In jurisdictions where sex work has been decriminalised, such as New Zealand and New South Wales, it found no evidence that such work has increased. Rather, it increases sex workers’ access to HIV and sexual health services, said the report.  

“The key messages are that we must no longer treat sex workers as criminals,” said John Godwin, a human rights lawyer and author of the report.

 “The best way to provide for health and human rights of sex workers is to recognise sex work as legitimate work, to empower sex workers and to have control over their own working conditions.”

PUNITIVE ENVIRONMENT A REALITY

That aspiration, however, is “a world away from” the reality in the region, which is of a highly punitive legal environment, he said.

Not only is sex work criminalised in most countries, it is also linked to a range of harmful practices such as police abuses including detention, extortion, assaults and gang rapes.

 At least four countries including China and Myanmar practice compulsory detention of sex workers for rehabilitation or re-education, while police reportedly harass sex workers for possessing condoms in 11 countries including Indonesia, Malaysia and the Philippines.

Such an environment worsens the sex workers’ ability to negotiate for safe sex, Godwin said.

However, the report also highlighted laws, policies and practices that are helpful to HIV responses.

These include decisions of the Supreme Courts of Bangladesh, India and Nepal to recognise the human rights of sex workers, and legislation in Fiji and Papua New Guinea that makes it unlawful to deny a person access to condoms or other means of HIV protection.

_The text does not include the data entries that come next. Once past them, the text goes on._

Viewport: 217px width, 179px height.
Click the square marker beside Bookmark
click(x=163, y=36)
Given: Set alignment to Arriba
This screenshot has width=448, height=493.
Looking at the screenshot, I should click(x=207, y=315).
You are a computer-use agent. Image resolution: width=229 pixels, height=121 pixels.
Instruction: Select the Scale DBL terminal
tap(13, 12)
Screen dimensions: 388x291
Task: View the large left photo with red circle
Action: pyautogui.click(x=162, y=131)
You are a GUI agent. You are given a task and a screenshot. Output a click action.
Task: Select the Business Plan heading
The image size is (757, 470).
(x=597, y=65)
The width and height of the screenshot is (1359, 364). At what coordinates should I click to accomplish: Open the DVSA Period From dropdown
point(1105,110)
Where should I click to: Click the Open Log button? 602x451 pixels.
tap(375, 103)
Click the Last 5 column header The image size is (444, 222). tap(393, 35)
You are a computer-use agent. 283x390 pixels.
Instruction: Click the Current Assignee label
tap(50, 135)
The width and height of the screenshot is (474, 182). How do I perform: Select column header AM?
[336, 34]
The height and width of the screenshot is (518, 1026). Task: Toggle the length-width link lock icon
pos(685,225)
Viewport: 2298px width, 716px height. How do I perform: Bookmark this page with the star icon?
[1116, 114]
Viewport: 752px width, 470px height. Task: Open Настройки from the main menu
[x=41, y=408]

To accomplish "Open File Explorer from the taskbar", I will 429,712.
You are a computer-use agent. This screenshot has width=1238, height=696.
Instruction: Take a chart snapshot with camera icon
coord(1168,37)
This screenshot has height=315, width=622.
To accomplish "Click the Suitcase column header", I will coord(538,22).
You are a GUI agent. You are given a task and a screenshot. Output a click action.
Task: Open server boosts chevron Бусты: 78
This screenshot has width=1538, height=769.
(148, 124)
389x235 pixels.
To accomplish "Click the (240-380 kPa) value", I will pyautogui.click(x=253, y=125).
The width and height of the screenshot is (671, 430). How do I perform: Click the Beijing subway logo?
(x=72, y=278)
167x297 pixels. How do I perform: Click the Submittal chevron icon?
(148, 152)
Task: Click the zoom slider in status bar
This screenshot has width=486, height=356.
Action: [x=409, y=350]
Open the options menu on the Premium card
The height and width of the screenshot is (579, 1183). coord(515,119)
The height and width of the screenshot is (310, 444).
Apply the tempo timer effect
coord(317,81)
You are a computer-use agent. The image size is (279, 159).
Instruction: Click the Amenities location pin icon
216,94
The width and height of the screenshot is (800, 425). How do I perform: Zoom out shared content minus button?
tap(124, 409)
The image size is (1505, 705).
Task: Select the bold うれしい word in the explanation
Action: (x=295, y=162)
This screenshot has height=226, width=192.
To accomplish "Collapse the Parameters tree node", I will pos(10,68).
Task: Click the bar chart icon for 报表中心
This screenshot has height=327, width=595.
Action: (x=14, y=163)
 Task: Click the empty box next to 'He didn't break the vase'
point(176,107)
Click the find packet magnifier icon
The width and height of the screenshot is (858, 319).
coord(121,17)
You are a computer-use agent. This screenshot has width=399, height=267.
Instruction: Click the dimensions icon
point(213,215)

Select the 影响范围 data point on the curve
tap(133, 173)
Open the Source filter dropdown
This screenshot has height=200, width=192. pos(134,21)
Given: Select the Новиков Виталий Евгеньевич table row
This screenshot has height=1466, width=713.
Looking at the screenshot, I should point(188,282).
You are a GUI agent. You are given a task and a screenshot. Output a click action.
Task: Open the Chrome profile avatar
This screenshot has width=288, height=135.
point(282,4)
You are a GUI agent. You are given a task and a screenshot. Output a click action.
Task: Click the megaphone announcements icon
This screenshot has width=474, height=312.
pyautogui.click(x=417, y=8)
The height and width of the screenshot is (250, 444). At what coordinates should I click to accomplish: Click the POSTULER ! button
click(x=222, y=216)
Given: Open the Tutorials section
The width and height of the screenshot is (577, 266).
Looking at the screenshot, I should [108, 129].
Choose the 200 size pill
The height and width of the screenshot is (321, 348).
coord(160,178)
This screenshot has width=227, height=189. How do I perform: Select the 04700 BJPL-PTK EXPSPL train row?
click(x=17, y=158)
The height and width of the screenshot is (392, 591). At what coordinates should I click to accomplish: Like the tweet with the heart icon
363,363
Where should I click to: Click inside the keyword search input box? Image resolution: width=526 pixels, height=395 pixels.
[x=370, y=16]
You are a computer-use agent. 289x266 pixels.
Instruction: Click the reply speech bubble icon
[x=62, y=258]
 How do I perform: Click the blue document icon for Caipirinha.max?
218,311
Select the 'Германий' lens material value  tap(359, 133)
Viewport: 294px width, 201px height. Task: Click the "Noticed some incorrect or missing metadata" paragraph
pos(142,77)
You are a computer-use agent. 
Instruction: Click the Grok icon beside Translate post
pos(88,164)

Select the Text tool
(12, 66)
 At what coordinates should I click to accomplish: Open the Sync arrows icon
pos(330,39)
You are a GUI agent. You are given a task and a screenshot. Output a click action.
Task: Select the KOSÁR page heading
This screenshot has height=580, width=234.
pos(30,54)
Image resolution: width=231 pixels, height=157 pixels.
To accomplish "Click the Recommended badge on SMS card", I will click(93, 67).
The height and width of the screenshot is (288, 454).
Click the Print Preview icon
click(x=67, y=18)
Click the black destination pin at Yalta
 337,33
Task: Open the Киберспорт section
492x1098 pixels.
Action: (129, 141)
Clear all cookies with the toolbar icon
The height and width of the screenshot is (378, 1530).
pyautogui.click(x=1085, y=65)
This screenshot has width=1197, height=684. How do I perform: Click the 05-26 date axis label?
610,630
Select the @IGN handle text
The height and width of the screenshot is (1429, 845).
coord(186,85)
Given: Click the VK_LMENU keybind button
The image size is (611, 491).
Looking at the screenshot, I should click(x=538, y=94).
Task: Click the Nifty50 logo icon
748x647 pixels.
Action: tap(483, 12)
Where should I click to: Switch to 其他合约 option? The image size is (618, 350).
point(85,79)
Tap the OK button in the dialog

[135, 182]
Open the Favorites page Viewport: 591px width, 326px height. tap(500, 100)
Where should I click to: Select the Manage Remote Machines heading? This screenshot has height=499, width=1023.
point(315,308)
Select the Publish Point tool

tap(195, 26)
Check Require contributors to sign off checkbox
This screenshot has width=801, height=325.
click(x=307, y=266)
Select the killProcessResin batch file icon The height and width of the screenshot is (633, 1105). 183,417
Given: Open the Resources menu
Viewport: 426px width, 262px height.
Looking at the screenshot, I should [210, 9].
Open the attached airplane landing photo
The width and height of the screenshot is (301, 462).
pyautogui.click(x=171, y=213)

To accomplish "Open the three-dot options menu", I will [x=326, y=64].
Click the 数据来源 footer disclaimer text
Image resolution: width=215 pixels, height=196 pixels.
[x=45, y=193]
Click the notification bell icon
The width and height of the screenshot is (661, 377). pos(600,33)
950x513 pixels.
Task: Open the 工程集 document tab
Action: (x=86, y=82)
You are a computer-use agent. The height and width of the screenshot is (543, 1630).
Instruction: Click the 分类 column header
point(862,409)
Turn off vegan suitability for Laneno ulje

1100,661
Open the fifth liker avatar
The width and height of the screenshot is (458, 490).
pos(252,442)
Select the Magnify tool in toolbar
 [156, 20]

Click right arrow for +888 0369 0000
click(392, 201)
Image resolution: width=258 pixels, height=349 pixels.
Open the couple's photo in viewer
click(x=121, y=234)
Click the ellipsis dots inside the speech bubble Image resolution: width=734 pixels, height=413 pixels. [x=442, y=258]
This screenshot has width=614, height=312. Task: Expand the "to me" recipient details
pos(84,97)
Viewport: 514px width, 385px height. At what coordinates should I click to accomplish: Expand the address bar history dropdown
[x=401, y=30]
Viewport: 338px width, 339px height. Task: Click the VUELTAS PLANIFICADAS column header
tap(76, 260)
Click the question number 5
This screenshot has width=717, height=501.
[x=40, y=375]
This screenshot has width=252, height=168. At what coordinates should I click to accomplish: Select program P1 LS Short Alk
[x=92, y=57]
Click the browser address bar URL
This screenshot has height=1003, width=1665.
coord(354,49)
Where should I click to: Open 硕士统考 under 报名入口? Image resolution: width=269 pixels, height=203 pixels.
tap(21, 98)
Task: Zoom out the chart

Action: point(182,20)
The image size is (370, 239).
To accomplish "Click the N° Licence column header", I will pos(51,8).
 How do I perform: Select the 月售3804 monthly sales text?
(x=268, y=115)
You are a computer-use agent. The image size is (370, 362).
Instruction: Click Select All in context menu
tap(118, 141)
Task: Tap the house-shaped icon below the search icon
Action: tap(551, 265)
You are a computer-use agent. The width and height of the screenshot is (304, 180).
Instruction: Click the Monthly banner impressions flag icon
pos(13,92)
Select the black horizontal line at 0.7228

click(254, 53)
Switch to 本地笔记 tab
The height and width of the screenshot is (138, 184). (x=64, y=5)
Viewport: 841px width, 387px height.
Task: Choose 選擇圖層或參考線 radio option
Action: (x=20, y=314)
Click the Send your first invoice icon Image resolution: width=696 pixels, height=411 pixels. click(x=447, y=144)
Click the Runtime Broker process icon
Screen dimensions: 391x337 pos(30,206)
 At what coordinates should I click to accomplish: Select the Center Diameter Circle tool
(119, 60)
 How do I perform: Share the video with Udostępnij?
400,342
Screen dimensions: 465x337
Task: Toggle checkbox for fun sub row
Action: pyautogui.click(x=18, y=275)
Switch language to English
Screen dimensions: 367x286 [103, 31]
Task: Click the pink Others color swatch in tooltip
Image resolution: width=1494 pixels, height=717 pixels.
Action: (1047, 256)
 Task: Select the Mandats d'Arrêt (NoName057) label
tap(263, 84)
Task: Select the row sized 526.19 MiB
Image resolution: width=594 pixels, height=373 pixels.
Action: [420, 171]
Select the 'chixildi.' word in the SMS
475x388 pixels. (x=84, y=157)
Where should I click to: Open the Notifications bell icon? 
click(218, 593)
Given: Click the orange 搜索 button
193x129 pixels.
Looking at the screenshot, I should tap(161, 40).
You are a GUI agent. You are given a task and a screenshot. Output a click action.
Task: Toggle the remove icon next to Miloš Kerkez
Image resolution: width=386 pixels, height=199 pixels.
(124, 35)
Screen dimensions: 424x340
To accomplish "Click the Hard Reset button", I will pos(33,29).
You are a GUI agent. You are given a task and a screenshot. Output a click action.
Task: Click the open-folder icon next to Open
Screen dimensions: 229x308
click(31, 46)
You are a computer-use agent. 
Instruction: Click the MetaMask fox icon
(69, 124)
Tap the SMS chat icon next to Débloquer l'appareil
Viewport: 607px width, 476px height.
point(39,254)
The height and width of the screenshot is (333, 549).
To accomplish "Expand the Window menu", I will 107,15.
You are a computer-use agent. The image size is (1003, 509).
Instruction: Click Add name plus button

In Thailand, the rules of the social security fund enable sex workers to access state benefits.

The report is part of a growing body of evidence to support arguments for decriminalisation and provision of labour protection for sex workers, experts at the launch said.

"Human rights are universal. It doesn't matter if you're a sex worker or a police officer… or if you’re a prime minister, we're all entitled to realise the same set of human rights,” said UNDP’s Dhaliwal.